- [GOAL OF THE EXERCISE] According to the ESM-2 8M page, on what data was the model trained?

- [EXERCISE TEXT]

ESM-2 8M

ESM-2 8M is a GPU-accelerated protein language model for atomic-level 3D structure prediction directly from amino acid sequences, without requiring multiple sequence alignments or templates. Using transformer-based masked language modeling trained on UniRef data, ESM-2 8M enables fast (up to ~60x speedup) single-sequence inference with confidence metrics (pLDDT, pTM) and PDB-format outputs. Typical applications include protein engineering, metagenomic annotation, and high-throughput structural biology workflows.

Predict¶

Perform masked amino acid prediction for input protein sequences with ESM-2 8M.

Python (biolmai)

python

from biolmai import BioLM
response = BioLM(
    entity="esm2-8m",
    action="predict",
    params={},
    items=[
      {
        "sequence": "ACD<mask>FGHI"
      },
      {
        "sequence": "MNOP<mask>RST"
      }
    ]
)
print(response)

cURL

bash

curl -X POST https://biolm.ai/api/v3/esm2-8m/predict/ \
  -H "Authorization: Token YOUR_API_KEY" \
  -H "Content-Type: application/json" \
  -d '{
  "items": [
    {
      "sequence": "ACD<mask>FGHI"
    },
    {
      "sequence": "MNOP<mask>RST"
    }
  ]
}'

Python Requests

python

import requests

url = "https://biolm.ai/api/v3/esm2-8m/predict/"
headers = {
    "Authorization": "Token YOUR_API_KEY",
    "Content-Type": "application/json"
}
payload = {
      "items": [
        {
          "sequence": "ACD<mask>FGHI"
        },
        {
          "sequence": "MNOP<mask>RST"
        }
      ]
    }

response = requests.post(url, headers=headers, json=payload)
print(response.json())

library(httr)

url <- "https://biolm.ai/api/v3/esm2-8m/predict/"
headers <- c("Authorization" = "Token YOUR_API_KEY", "Content-Type" = "application/json")
body <- list(
  items = list(
    list(
      sequence = "ACD<mask>FGHI"
    ),
    list(
      sequence = "MNOP<mask>RST"
    )
  )
)

res <- POST(url, add_headers(.headers = headers), body = body, encode = "json")
print(content(res))

- [DATA EXTRACT]

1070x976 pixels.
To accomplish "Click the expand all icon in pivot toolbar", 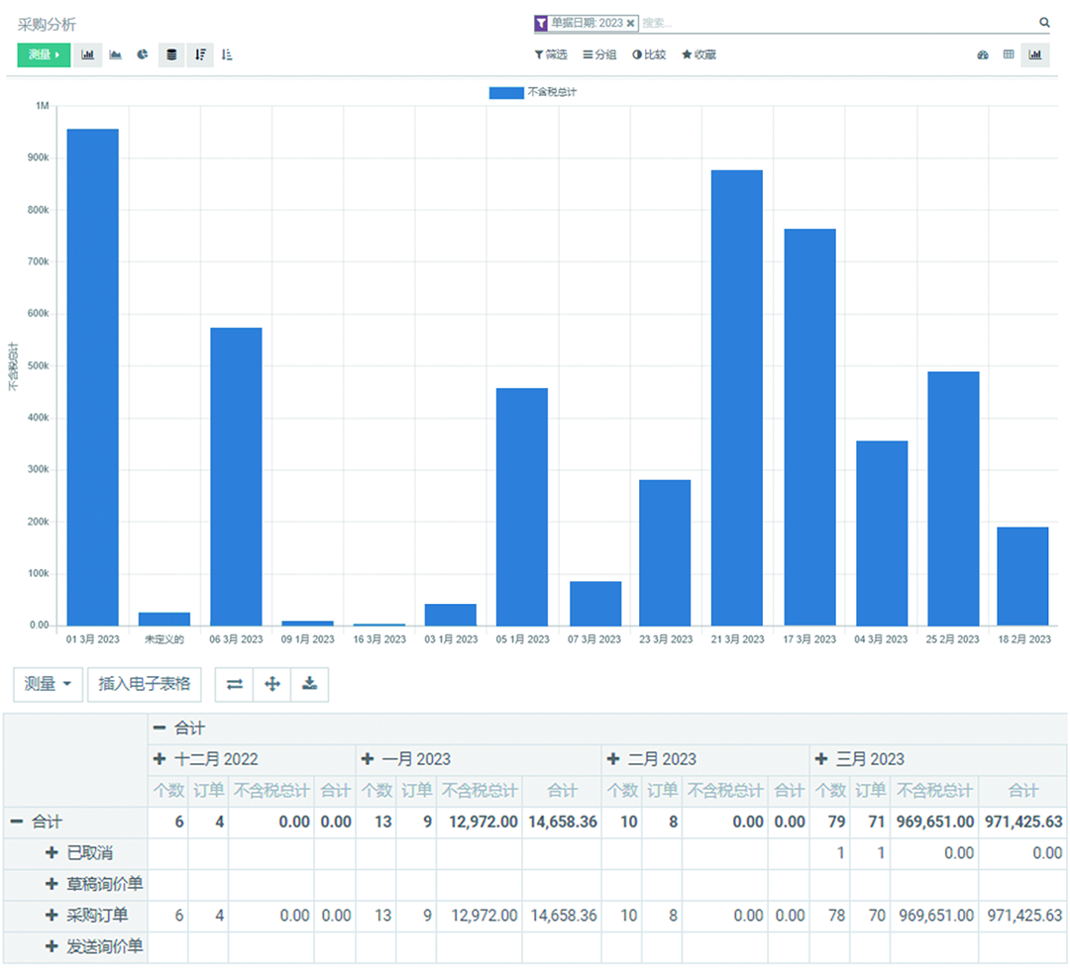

---

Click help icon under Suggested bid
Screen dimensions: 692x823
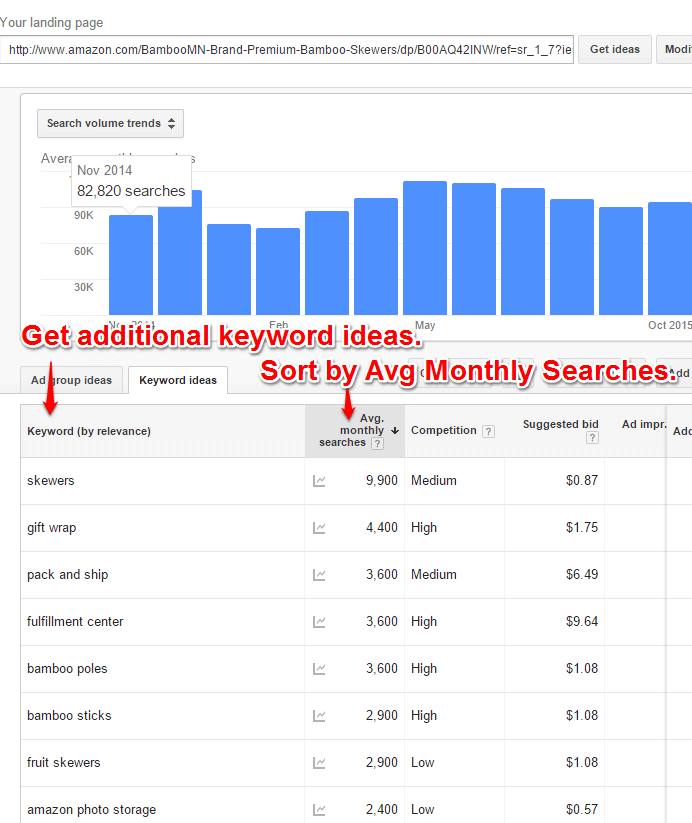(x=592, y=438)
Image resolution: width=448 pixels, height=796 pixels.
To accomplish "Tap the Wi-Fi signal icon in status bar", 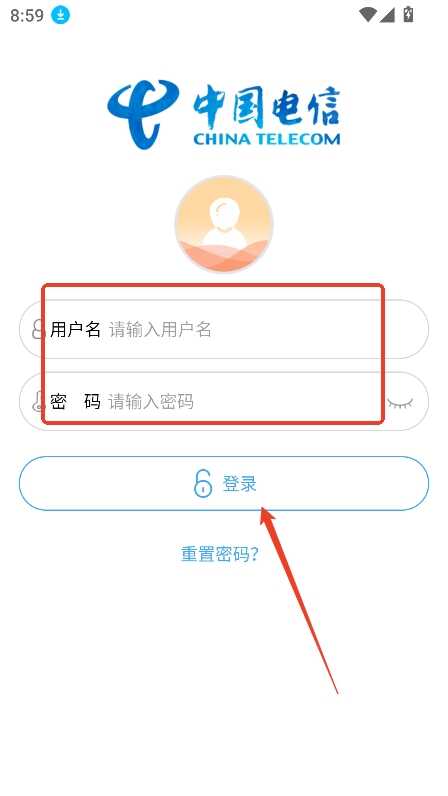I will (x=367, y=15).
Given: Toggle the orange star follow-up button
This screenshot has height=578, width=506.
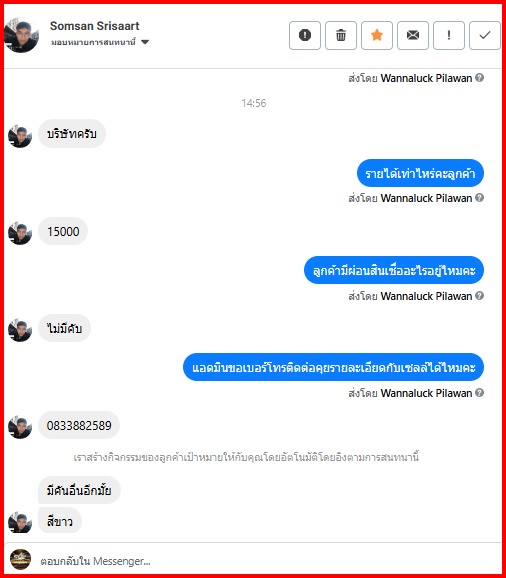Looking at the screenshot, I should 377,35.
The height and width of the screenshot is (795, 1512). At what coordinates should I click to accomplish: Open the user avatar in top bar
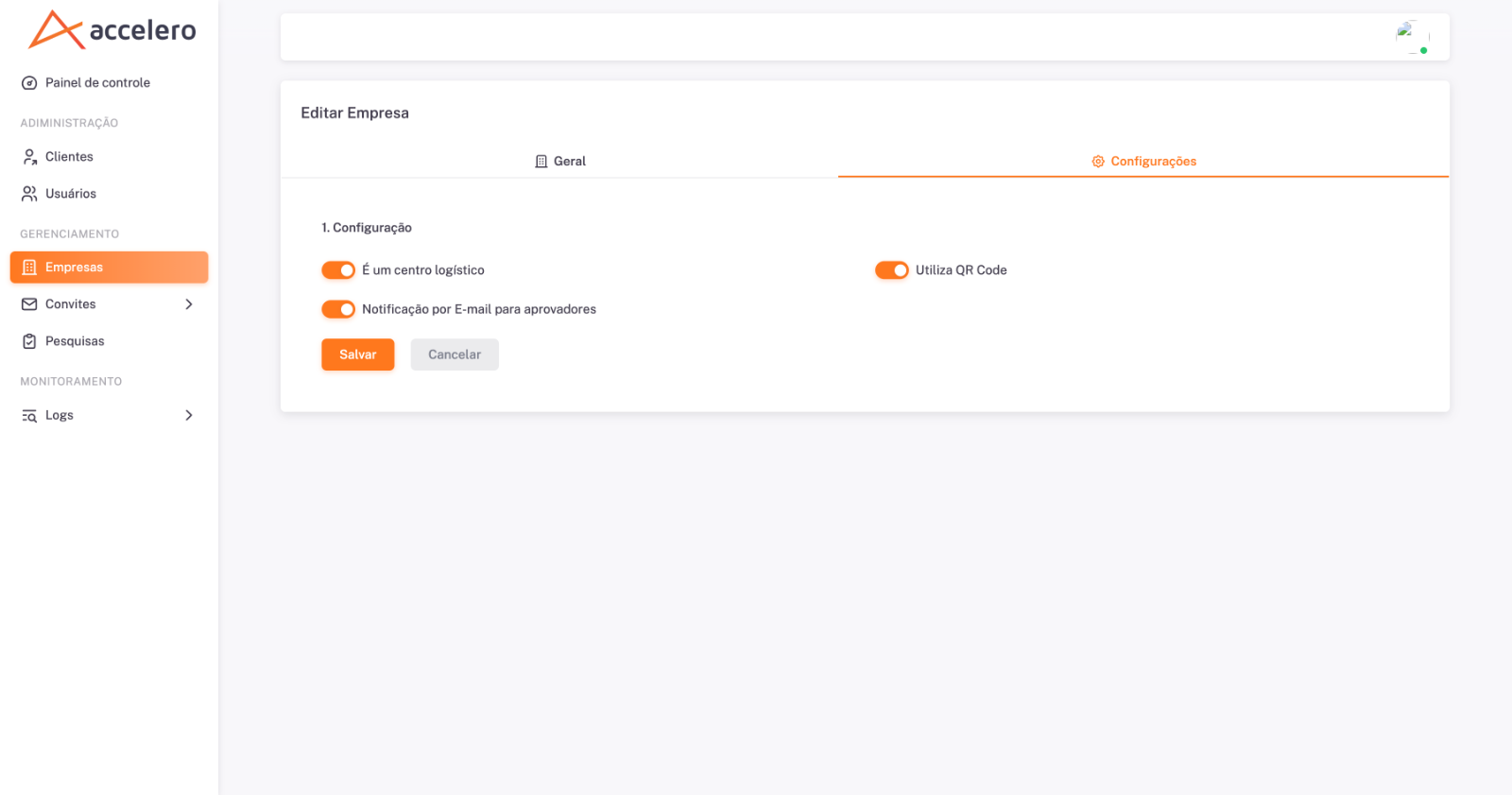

- [RESPONSE FOR THIS EXERCISE] UniRef data.